This post is co-authored by Phani Mutyala, Senior Program Manager, Applied AI.
We recently announced a preview of Docker support for Microsoft Azure Cognitive Services with an initial set of containers covering Computer Vision, Face API, and Text Analytics. Today, we are happy to add support for our Language Understanding service. Language Understanding applies custom machine learning intelligence to a user’s conversational and natural language text to predict overall meaning and pull out relevant and detailed information. Language Understanding can be used to build conversational applications that communicate with users in natural language to complete a task.
Running Language Understanding in a container solves a few key problems AI developers are currently experiencing. One of those issues has to do with controlling how and where their data is used, either locally, in the cloud, or on premises. This kind of flexibility is really useful to many businesses we talk with everyday.
Another benefit is controlling the scaling, whether that’s scaling up or scaling down, which is especially important when AI models are being updated on a regular basis. By controlling when you scale, you plan for the right bandwidth based on your needs. Therefore, you can run the AI right next to your application logic and be very fast and scalable, all with the reliability and quality that a container provides.
In this blog, we describe how to get started with Language Understanding running in a Docker container on your local dev box. If you are new to Docker and need help getting set up on a local machine, please read the previously published blog post, “Running Cognitive Service containers.” You can also find much more how-to information on the documentation, as well as samples for how to use Cognitive Service containers.

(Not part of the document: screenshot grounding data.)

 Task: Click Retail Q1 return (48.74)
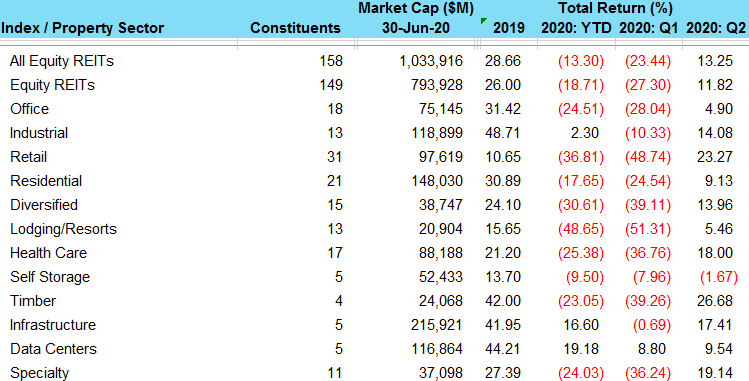[648, 157]
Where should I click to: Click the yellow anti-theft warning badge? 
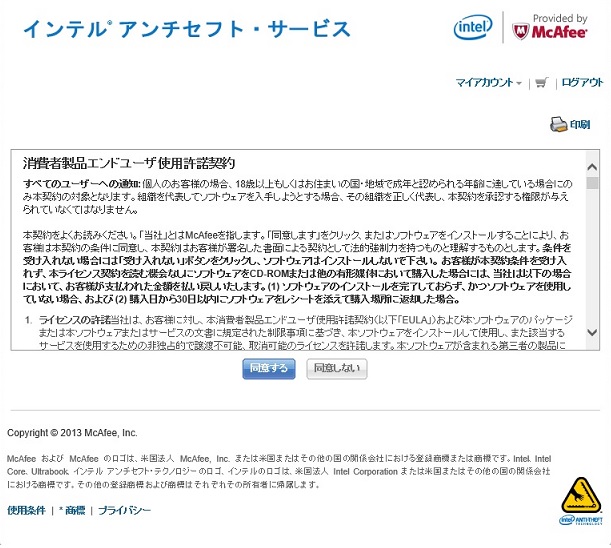pyautogui.click(x=581, y=495)
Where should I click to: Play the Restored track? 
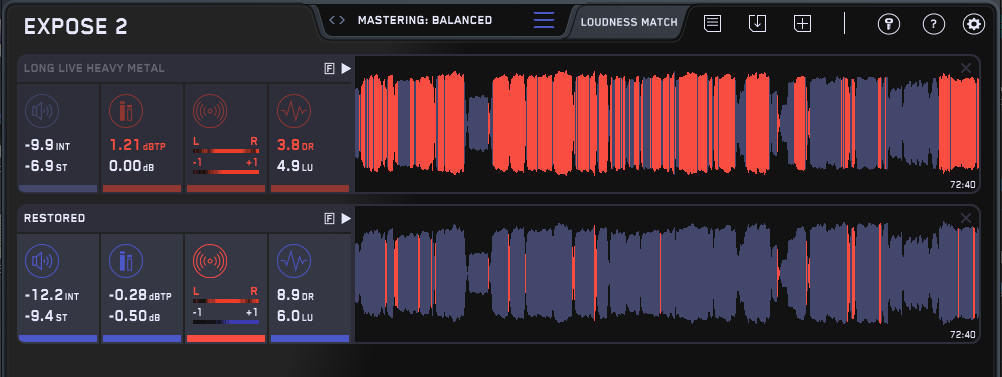pos(346,219)
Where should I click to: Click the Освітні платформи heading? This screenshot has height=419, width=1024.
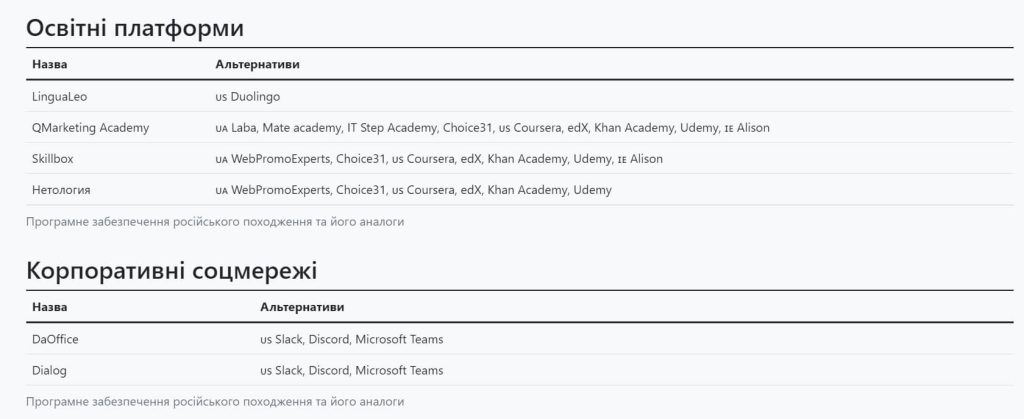[135, 29]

Getting the Language Understanding Docker image
The Language Understanding Docker image is available directly from Docker Hub and to download it you just run docker pull:
docker pull mcr.microsoft.com/azure-cognitive-services/luis
You can also use docker pull to check for updated images.
Provisioning a Language Understanding service
As for the other Cognitive Services containers, to run a Language Understanding container locally, you need to provision a Language Understanding service in the Azure portal to get a valid API Key and billing endpoint. These values must be passed as command line arguments when you start the container. If you don’t have a Language Understanding service already, then open the Cognitive Services blade, then select Add, and create one. You can get the API Key and endpoint from the Getting Started page or the Overview page. In this case, we get it from the Getting Started page:
Getting the Language Understanding model
Language Understanding allows you to create a language model, also known as the Language Understanding app. This app is tailored to a specific area or domain that you want to cover. For example, you might want to build an application that knows about ordering milkshakes, in which case flavor, toppings, and size might be concepts you want to handle. We won’t dive into building a Language Understanding app here, but feel free to check out the many tutorials in the documentation, for example, “Build custom app to determine user intentions.”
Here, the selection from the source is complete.